Ceci est un exemple que nous donnons, pour montrer que les
peines légales contre les crimes d'ordre moral n'ont pas été prescrites pour
contraindre à la vertu et obliger les gens par la contrainte à suivre les bonnes
voies. Car la voie idéale pour l'Islam consiste à s'adresser au coeur humain, à
susciter ses nostalgies innées pour l'élévation et la perfection, à l'amener à
retourner vers Allah son Créateur sublime avec amour et bienveillance, et
l'attacher aux grandes vertus qui sont les fruits naturels de toute cette
action.
Pour ce faire, il faut maîtriser toutes les conditions de
l'environnement qui abrite l'homme, afin qu'elles favorisent l'éclosion des
talents et des nobles caractères. Et il n'y a pas de gène à éliminer les
nuisances.
Ainsi, dans le domaine agraire nous favorisons la croissance des
récoltes principales en arrachant les herbes et les pousses parasitaires. Or, la
protection de l'intérêt humain général n'en est pas moins important. C'est
pourquoi il n'y a aucune raison à fustiger les peines légales prescrites par
l'Islam, et admises déjà auparavant par la Thora, car elles sont considérés
comme une prescription des Lois des religions célestes en général.
Du reste,
l'Islam impute au milieu social une part importante dans l'orientation vers le
bien ou le mal et dans la propagation des vices ou des vertus. Sa tendance à
assurer les rênes du pouvoir s'explique, entre autres motivations, par le désir
d'édifier une société d'une manière qui favorise la décence et la rectitude.
Le Prophète
a rapporté le récit
du tueur qui a voulu se repentir de ses crimes :
"Il a demandé qu'on lui désigne
l'homme le plus savant de la terre. On lui indiqua ce savant. Il lui dit : j'ai
tué cent âmes, puis-je me repentir ? Le savant lui répondit : oui, qu'est-ce qui
s'interpose entre toi et le repentir ? Va dans telle contrée où il y a des
hommes qui adorent Allah pour l'adorer en leur compagnie, et ne reviens pas dans
ton pays car c'est un pays de malheur" [
Rapporté par Al-Bukhârî ]
Dans une autre version
ce tueur alla voir un ermite et lui demanda:
"Peux-tu m'indiquer une voie pour
me repentir ? l'ermite lui dit : Tu as versé dans l'excès et je ne sais pas.

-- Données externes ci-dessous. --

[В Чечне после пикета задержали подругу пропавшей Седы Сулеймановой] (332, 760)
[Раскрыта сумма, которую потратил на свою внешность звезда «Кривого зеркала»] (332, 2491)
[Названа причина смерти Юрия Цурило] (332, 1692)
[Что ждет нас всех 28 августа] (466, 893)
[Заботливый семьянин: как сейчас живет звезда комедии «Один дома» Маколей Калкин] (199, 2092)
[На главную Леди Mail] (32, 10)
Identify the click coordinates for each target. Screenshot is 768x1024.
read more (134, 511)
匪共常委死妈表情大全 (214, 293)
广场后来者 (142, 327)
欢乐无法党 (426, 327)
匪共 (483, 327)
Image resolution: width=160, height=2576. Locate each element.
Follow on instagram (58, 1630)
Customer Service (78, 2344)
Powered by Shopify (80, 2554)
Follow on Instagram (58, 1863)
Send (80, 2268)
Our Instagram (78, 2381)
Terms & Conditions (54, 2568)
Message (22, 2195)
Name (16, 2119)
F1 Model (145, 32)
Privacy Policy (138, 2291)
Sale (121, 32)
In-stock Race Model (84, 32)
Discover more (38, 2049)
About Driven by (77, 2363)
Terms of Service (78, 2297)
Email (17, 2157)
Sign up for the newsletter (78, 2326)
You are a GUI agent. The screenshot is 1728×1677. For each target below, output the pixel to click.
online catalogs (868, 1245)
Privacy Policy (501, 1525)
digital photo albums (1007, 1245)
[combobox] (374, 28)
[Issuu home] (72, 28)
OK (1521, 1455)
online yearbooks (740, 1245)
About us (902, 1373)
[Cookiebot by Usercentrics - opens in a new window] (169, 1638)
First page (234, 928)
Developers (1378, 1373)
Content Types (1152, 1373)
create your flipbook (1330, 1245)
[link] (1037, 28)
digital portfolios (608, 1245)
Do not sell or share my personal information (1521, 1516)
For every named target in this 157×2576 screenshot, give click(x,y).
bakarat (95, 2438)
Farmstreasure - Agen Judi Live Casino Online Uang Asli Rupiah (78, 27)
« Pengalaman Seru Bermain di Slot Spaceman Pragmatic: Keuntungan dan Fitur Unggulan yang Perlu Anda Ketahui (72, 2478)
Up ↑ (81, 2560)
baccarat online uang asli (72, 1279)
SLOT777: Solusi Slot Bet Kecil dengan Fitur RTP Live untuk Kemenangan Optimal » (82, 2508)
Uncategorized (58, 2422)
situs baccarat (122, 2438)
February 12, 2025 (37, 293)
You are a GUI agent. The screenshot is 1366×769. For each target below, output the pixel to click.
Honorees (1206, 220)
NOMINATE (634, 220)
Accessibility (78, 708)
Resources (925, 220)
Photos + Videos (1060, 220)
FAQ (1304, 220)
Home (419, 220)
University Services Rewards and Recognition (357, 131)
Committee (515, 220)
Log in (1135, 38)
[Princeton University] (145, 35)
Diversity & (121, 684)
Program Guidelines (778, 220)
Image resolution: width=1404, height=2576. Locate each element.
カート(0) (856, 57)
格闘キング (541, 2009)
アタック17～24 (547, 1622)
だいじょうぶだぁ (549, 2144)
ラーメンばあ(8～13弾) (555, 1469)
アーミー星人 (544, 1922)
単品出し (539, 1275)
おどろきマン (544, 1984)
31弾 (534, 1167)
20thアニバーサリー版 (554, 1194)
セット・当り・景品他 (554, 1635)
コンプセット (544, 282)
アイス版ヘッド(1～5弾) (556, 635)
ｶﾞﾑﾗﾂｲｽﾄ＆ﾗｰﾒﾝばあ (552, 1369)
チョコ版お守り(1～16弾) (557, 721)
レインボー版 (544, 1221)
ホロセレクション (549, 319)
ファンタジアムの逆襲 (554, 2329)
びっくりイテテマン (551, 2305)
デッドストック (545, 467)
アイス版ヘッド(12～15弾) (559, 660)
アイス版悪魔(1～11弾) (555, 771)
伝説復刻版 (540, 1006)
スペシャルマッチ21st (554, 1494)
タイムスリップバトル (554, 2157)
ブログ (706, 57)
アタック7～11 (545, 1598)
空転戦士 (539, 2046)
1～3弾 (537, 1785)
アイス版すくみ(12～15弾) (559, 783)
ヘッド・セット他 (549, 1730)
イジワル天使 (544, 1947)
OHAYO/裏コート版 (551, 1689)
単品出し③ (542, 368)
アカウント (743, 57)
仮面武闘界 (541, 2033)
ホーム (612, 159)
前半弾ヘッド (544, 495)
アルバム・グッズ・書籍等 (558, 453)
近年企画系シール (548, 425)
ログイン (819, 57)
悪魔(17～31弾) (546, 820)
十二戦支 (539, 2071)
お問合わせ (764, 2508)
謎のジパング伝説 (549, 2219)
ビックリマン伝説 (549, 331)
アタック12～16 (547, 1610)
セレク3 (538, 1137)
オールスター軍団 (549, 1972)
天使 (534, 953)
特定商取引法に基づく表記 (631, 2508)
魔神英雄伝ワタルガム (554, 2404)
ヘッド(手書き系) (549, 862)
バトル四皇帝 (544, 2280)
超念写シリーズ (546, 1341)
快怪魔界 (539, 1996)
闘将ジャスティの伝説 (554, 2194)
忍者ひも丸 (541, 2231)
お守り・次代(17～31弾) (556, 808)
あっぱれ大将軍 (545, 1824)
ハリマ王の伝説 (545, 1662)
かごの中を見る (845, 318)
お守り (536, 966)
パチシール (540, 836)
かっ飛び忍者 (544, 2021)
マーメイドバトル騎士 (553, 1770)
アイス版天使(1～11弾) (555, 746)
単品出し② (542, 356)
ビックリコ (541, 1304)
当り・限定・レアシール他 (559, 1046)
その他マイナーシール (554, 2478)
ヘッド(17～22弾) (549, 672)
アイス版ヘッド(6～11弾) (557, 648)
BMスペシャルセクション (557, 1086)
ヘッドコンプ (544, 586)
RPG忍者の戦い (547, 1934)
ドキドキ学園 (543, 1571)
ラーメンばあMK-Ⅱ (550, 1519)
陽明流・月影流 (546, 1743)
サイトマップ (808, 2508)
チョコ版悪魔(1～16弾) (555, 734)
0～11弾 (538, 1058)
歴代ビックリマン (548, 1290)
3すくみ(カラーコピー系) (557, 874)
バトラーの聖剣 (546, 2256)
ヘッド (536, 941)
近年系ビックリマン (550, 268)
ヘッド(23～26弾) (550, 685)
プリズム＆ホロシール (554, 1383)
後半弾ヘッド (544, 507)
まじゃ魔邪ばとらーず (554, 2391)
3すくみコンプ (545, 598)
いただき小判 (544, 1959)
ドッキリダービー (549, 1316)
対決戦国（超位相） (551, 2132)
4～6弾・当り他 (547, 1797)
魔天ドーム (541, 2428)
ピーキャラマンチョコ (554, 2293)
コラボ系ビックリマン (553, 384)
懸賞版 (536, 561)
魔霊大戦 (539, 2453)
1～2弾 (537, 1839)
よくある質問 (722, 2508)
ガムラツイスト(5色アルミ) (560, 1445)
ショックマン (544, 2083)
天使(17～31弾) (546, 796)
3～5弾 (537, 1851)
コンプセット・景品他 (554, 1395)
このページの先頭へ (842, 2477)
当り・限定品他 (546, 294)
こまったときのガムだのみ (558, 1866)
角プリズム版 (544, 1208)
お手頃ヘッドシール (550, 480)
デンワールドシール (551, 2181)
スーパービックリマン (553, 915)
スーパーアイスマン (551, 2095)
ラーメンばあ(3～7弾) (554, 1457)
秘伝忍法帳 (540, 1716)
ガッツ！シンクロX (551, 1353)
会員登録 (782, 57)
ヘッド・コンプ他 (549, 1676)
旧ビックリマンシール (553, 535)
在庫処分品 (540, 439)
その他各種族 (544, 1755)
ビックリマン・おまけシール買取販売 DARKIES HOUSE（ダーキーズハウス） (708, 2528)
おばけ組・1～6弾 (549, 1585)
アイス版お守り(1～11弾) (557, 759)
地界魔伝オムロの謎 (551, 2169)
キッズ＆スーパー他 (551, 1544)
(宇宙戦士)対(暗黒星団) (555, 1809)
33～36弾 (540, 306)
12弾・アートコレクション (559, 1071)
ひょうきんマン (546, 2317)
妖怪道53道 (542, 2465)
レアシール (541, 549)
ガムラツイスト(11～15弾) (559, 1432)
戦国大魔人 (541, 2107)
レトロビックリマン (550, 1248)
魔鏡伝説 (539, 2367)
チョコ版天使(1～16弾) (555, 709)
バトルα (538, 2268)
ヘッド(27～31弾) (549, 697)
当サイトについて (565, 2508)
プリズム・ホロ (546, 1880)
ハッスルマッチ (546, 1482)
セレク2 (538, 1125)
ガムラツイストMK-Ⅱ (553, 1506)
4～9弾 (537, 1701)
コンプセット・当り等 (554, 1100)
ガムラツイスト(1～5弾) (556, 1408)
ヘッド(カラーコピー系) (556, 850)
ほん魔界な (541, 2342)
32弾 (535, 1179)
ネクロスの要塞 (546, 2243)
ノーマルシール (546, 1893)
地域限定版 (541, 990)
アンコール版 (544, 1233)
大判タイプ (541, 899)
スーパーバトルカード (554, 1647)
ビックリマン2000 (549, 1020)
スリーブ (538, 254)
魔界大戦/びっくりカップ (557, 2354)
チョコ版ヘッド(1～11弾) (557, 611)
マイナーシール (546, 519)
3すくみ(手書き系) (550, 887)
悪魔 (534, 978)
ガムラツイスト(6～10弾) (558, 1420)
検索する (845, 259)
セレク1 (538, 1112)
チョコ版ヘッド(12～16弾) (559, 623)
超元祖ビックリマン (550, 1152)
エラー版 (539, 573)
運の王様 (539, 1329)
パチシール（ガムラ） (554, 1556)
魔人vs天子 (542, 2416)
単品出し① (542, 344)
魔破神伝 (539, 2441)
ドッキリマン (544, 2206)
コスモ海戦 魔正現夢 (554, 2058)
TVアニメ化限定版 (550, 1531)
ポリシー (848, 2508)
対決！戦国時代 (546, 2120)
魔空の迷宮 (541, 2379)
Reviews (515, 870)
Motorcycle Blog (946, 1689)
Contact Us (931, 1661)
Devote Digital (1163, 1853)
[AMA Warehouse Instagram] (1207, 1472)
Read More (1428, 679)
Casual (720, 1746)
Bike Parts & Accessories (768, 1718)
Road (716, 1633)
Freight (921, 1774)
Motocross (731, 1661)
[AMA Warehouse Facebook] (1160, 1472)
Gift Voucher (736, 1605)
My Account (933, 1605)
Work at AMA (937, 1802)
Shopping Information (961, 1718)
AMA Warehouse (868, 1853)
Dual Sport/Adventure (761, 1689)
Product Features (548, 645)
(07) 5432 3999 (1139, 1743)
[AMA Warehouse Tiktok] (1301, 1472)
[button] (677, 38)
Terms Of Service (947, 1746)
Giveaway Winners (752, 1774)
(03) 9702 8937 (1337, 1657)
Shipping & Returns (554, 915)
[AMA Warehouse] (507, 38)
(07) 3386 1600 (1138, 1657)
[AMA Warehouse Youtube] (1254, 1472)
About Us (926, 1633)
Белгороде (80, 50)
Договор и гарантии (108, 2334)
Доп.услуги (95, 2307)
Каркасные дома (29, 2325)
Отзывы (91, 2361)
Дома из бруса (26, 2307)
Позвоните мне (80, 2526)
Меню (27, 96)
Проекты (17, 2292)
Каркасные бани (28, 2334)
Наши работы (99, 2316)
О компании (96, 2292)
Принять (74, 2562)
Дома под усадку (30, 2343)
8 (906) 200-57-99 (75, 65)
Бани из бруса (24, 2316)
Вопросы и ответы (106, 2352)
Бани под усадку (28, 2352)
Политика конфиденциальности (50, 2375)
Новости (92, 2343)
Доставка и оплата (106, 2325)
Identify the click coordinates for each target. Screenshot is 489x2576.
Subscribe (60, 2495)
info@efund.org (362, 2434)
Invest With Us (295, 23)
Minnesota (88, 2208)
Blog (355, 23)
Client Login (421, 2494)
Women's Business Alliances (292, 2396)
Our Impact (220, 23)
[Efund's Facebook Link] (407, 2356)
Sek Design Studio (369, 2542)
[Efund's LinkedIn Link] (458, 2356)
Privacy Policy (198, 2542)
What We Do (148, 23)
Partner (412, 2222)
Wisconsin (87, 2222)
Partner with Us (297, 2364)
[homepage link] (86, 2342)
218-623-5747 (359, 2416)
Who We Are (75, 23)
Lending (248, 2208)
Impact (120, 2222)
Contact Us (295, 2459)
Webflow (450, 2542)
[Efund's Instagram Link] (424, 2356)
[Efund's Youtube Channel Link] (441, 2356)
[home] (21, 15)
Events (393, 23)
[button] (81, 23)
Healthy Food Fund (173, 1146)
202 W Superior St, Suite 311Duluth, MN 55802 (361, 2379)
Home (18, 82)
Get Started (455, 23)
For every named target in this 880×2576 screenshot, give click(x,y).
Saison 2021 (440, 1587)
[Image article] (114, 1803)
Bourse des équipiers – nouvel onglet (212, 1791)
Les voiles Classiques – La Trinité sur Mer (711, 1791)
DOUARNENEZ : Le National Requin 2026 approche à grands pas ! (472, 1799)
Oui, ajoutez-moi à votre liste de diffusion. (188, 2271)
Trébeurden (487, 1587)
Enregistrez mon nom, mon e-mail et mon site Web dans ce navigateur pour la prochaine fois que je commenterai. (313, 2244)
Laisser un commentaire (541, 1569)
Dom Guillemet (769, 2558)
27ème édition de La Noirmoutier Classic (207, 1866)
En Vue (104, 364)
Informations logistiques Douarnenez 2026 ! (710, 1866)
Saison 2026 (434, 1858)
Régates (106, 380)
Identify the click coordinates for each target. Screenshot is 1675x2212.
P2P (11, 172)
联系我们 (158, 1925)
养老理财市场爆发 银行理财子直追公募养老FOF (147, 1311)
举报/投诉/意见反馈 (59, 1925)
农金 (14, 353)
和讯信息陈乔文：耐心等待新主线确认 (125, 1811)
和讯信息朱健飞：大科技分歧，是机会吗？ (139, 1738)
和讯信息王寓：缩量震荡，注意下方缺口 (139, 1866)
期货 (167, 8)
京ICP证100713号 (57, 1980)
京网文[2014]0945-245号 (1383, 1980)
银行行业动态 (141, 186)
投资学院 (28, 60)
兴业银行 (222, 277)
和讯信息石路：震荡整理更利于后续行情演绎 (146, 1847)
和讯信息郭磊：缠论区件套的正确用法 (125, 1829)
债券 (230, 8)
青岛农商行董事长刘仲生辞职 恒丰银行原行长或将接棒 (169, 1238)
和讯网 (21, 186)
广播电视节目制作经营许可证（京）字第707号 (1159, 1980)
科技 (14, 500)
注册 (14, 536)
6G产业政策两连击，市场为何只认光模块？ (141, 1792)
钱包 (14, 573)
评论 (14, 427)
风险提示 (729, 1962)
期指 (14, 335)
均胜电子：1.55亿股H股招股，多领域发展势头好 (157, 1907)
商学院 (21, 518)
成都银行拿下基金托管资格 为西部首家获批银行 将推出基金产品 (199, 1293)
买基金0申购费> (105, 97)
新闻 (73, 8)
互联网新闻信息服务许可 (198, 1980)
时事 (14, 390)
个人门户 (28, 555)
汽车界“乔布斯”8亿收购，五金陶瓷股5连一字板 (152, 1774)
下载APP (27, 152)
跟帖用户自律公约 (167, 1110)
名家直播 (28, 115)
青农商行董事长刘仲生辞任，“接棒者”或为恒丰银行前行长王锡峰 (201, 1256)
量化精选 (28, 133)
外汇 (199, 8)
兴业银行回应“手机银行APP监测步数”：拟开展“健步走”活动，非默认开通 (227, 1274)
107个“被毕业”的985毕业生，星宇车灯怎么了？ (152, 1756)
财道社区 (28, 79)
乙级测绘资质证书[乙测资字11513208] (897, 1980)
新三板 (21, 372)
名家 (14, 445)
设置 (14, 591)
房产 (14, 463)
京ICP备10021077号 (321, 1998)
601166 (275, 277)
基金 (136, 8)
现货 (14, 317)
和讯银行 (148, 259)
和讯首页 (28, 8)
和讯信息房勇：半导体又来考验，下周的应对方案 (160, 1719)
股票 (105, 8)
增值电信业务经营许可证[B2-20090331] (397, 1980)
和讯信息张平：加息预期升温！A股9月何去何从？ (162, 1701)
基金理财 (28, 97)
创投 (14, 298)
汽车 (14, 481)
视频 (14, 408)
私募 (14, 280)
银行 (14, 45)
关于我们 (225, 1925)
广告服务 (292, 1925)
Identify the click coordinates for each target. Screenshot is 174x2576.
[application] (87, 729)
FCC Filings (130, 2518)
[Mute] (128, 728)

Mais il y a là-bas deux villes ; l'une s'appelle Nusra et l'autre Kufra. Les
habitants de Nusra agissent comme les gens du Paradis et aucun homme différent
d'eux ne peut se fixer chez eux. Quant aux habitants de Kufra, ils agissent
comme les gens de l'Enfer et aucun homme différent d'eux ne peut se fixer chez
eux. Vas chez hommes de Nusra. Si tu arrives à t'y fixer et à agir comme eux,
aucun doute ne sera possible sur ton repentir" [
Rapporté par At-Tabarânî ]
L' Islam estime ainsi que tenir compte de l'environnement social et de
ses effets sur la formation de la morale constitue un facteur, qui s'ajoute à
ceux déjà soulignés pour promouvoir la protection d'une fitra saine et réfréner
les passions excessives. Nous croyons que le soin apporté à tous ces aspects
constitue une garantie pour l'existence d'une société pure qui déborde des
qualités les plus élevées et des comportements les plus décents.